Querying and ranking incomplete twigs in probabilistic XML

  • Authors:
  • Jian Liu;Z. M. Ma;Li Yan

  • Affiliations:
  • School of Information Science & Engineering, Northeastern University, Shenyang, China 110819;School of Information Science & Engineering, Northeastern University, Shenyang, China 110819;School of Software, Northeastern University, Shenyang, China 110819

  • Venue:
  • World Wide Web
  • Year:
  • 2013

Quantified Score

Hi-index 0.00

Visualization

Abstract

As the next generation language of the Internet, XML has been the de-facto standard of information exchange over the web.
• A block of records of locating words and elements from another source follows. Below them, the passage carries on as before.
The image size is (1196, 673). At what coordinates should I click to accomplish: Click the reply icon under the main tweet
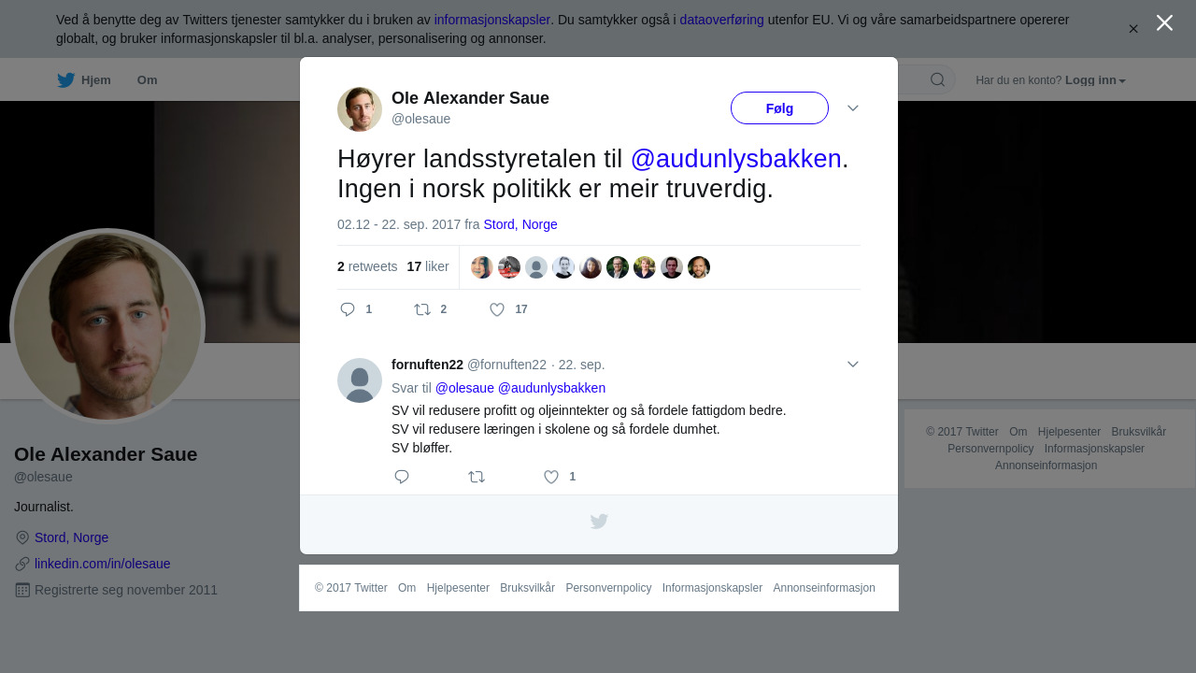[348, 309]
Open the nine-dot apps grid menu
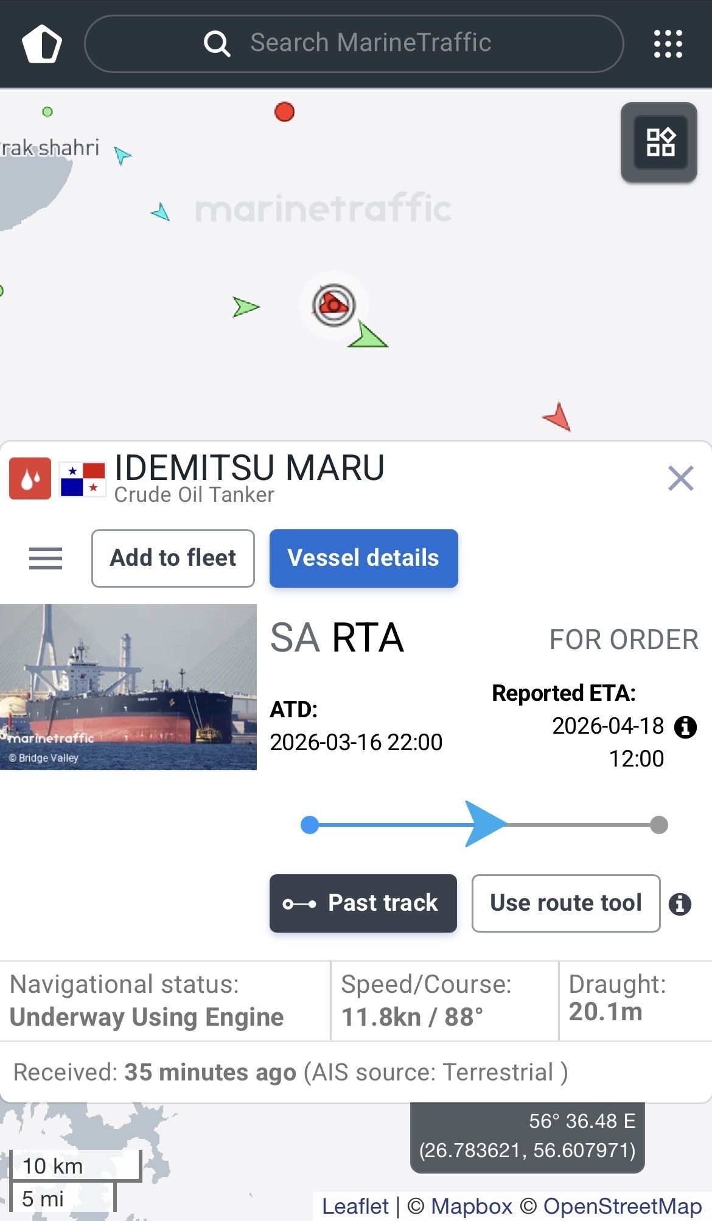 pyautogui.click(x=668, y=44)
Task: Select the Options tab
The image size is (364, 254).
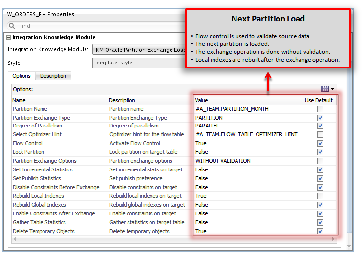Action: [21, 76]
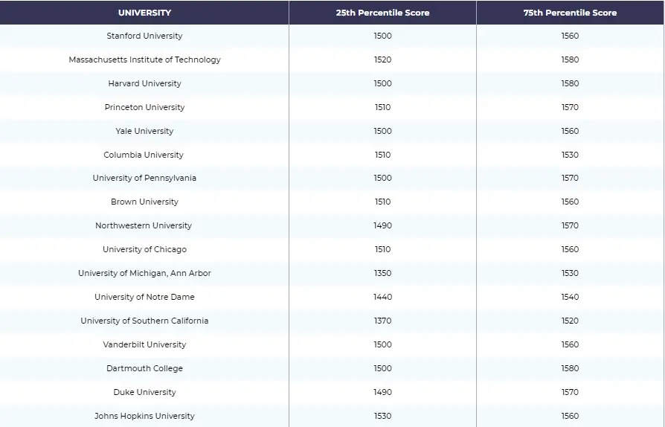Click the Harvard University row name
Image resolution: width=665 pixels, height=427 pixels.
point(144,83)
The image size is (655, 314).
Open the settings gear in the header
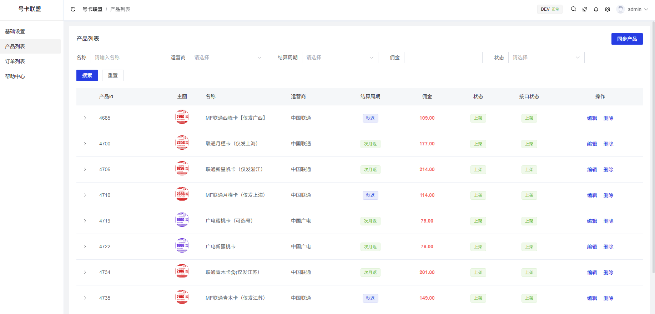[607, 9]
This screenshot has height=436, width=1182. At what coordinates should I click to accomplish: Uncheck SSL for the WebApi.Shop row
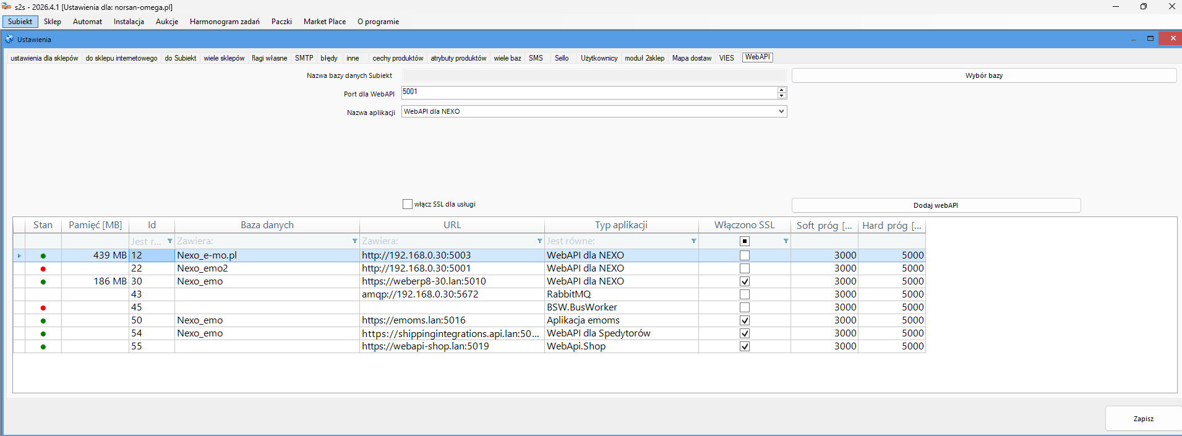(745, 346)
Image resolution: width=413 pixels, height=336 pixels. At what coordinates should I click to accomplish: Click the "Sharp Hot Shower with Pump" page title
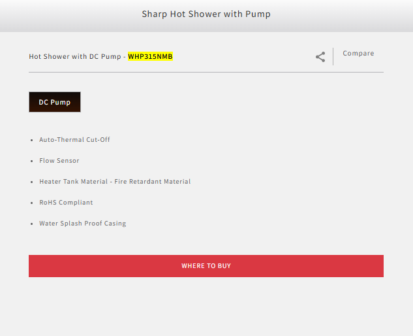206,14
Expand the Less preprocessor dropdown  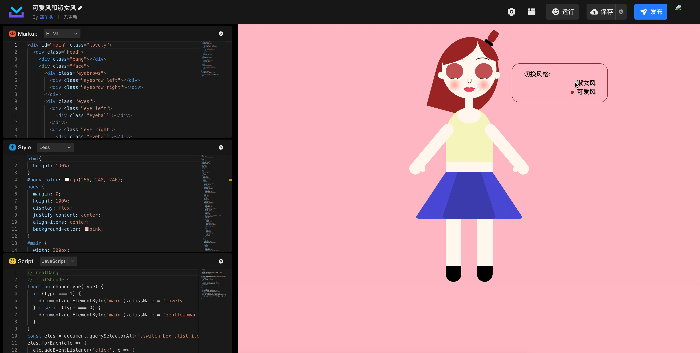coord(69,147)
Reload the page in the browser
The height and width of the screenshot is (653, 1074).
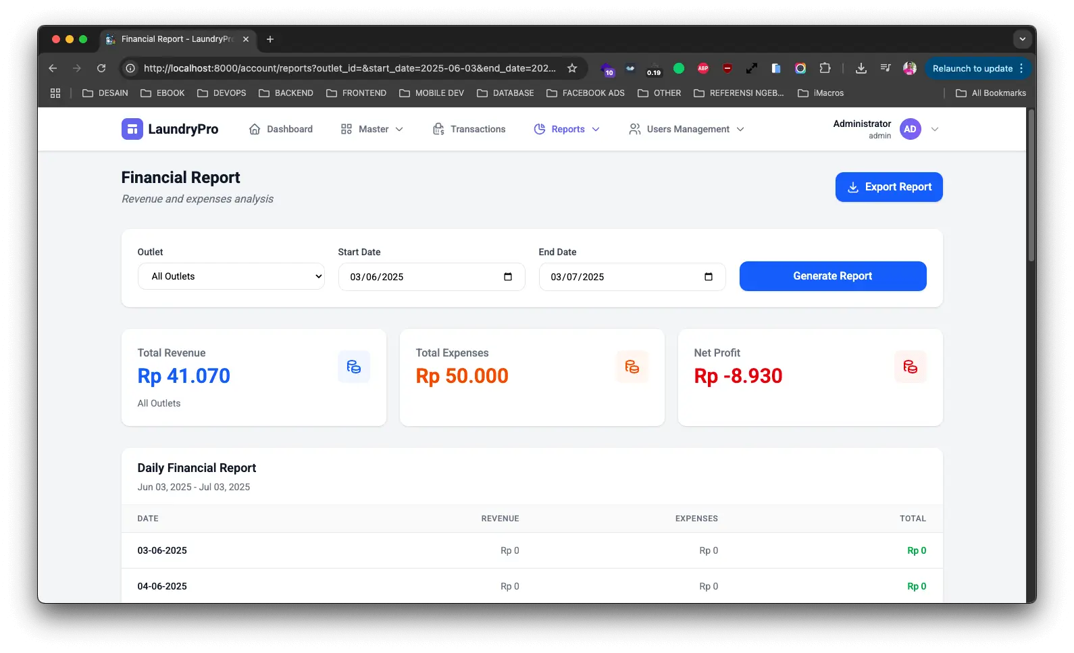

A core operation for XML query processing is to find all the occurrences of a twig pattern in an XML database. In addition, the study of probabilistic data has become an emerging topic for various applications on the Web. Therefore, researching the combination of XML twig pattern and probabilistic data is quite significant. In prior work of probabilistic XML, the answers of a given twig query are always complete. However, complete answers with low probabilities may be deemed irrelevant while incomplete answers with high probabilities are of great significance because incomplete answers may be the potential answers that interest the users. Different from complete evaluation, evaluating incomplete twigs in probabilistic XML introduces some new challenges. On one hand, incomplete queries do not only obtain complete matches, but also return answers that contain considerable incomplete matches. On the other hand, the processing of incomplete evaluation is more complicated. It is obvious that a ranking approach should be adopted along with evaluating incomplete answers. In this paper, we propose an efficient algorithm to handle the problem of querying incomplete twigs over the probabilistic XML database. We also present a novel algorithm for ranking the incomplete answers. The experimental results show that our proposed algorithms can improve the performance of querying and ranking incomplete twigs significantly.